Si sdegnano gli ortodossi di Grecia, di Romania, della Russia, e anche il Vaticano protesta. Quando Istanbul era stata scelta come capitale europea della cultura, Erdogan aveva promesso che Agia Sofia sarebbe rimasta museo, un luogo di unione e di dialogo. Per l’Unesco la Basilica è un "bene culturale" che appartiene al mondo e su cui nessun governo può decidere la destinazione.

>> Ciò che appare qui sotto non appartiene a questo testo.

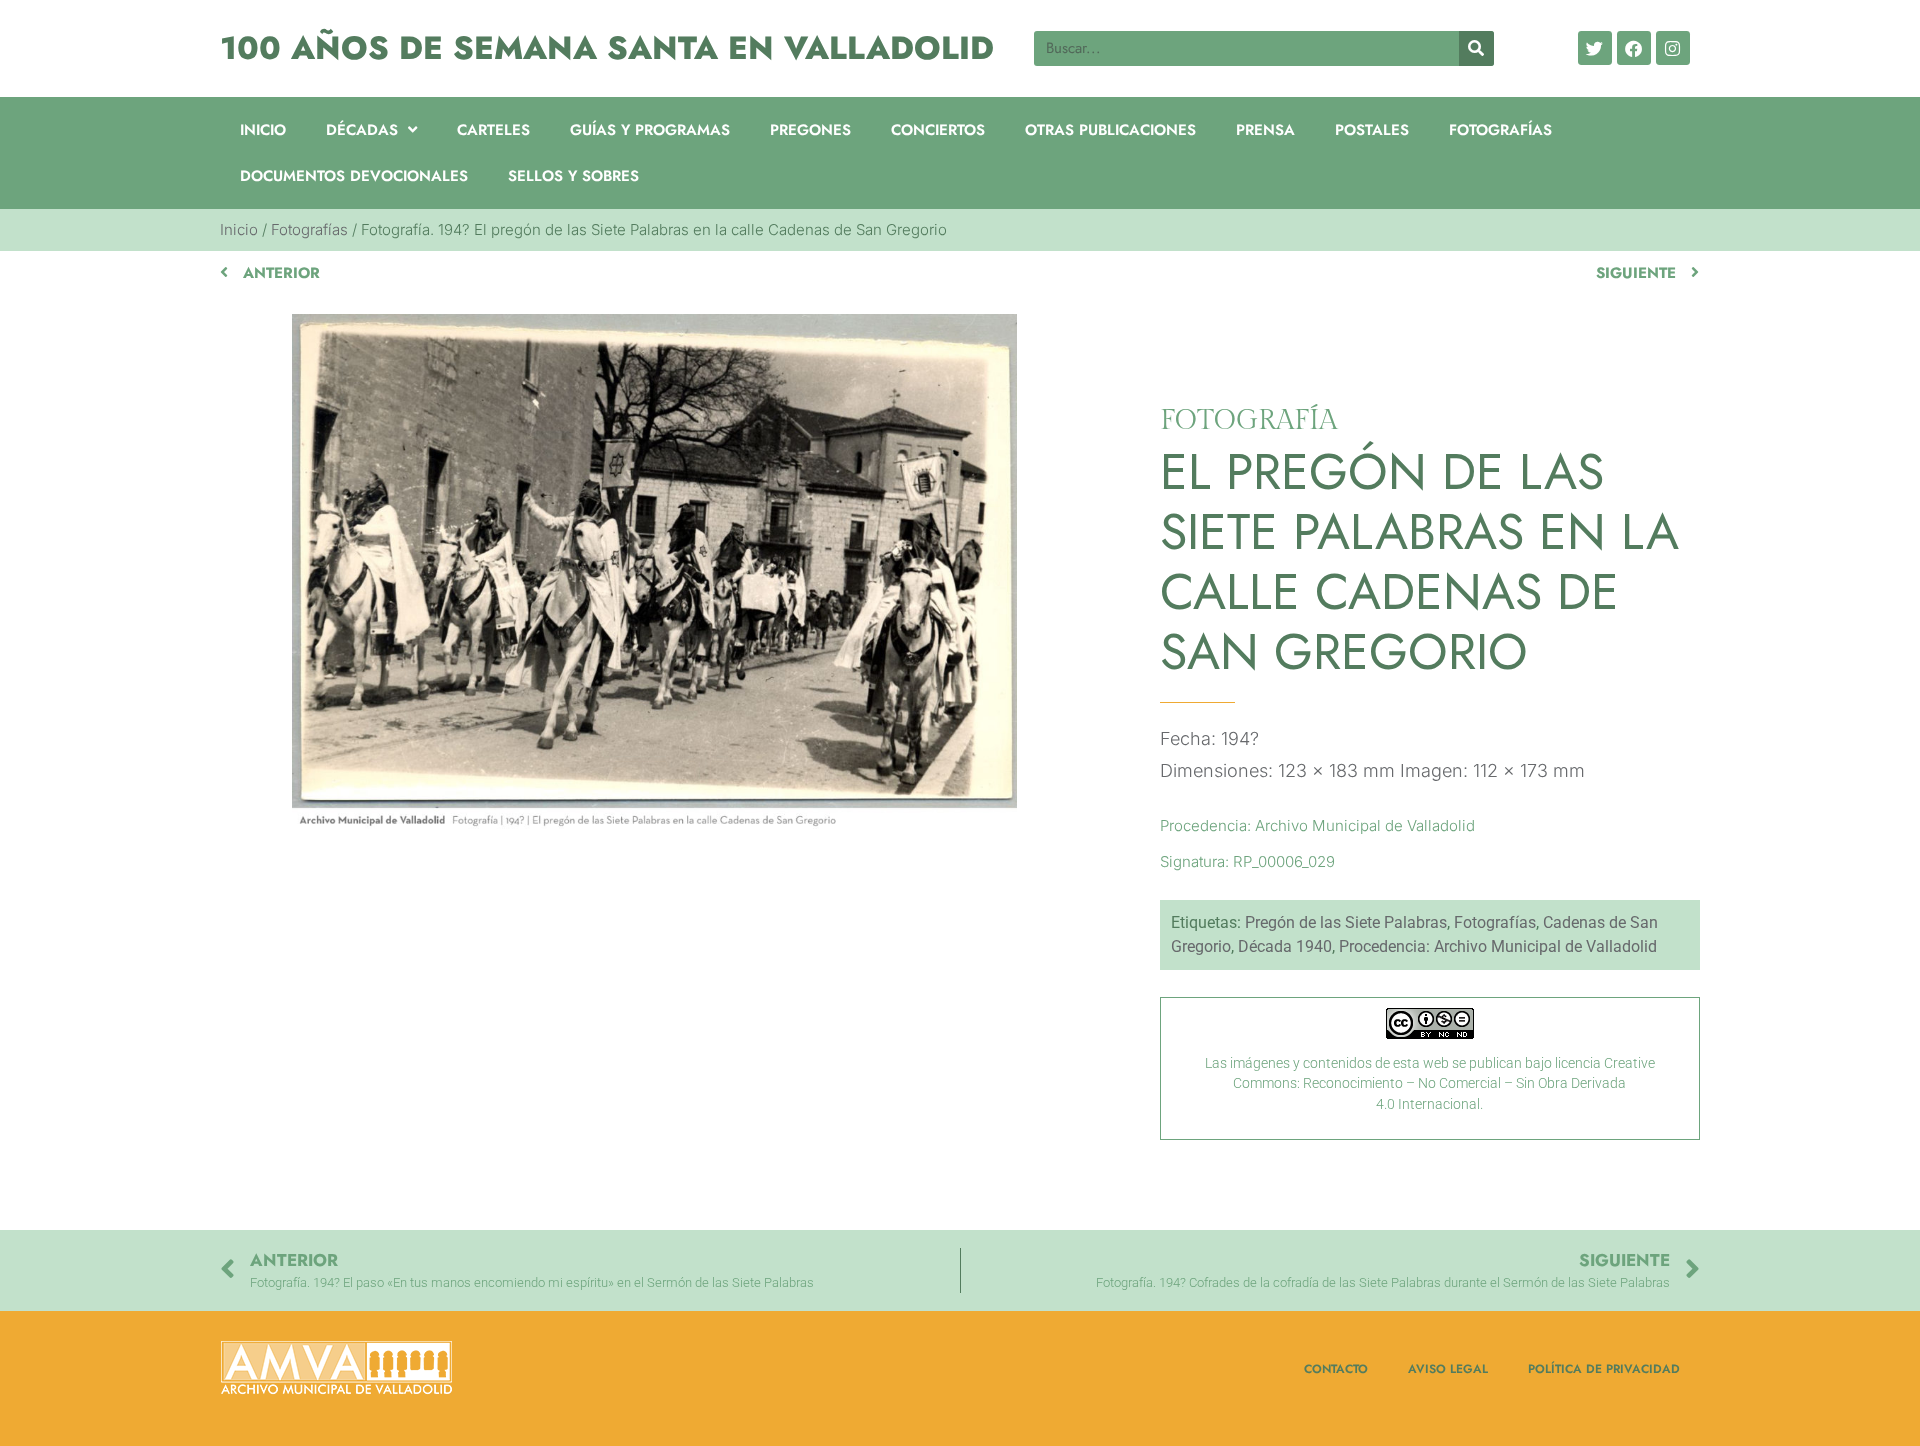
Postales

Sul luogo dove sorse la Megale Ekklesia, la grande chiesa, nel 360, sorgeva un tempio dedicato a Atena, la dea della sapienza. Si comincia a costruire l’attuale Basilica nel VI secolo, e per mille anni sarà la più grande chiesa cristiana al mondo, con la sua cupola alta 56 metri. Una storia cruenta. I crociati conquistarono Bisanzio nel 1204, e seguirono tre giorni di saccheggio e massacri. Nel 1453, Bisanzio o Costantinopoli fu conquistata da Maometto II nel 1453, e seguì ancora un saccheggio, e i cristiani asserragliati nella Basilica furono sgozzati o ridotti in schiavitù.

Al tempio furono aggiunti quattro minareti, e dai mosaici vennero scalpellati i volti dei santi. I musulmani trascurarono Agia Sofia, non compirono restauri, i mosaici e gli affreschi si sbriciolarono. Fu salvata da un laico, da Kemal Ataturk che volle trasformare la Turchia in uno Stato moderno, più vicino all’Europa. La storia a Santa Sofia che sale e si ritira come una marea. Da domani, si torna al passato.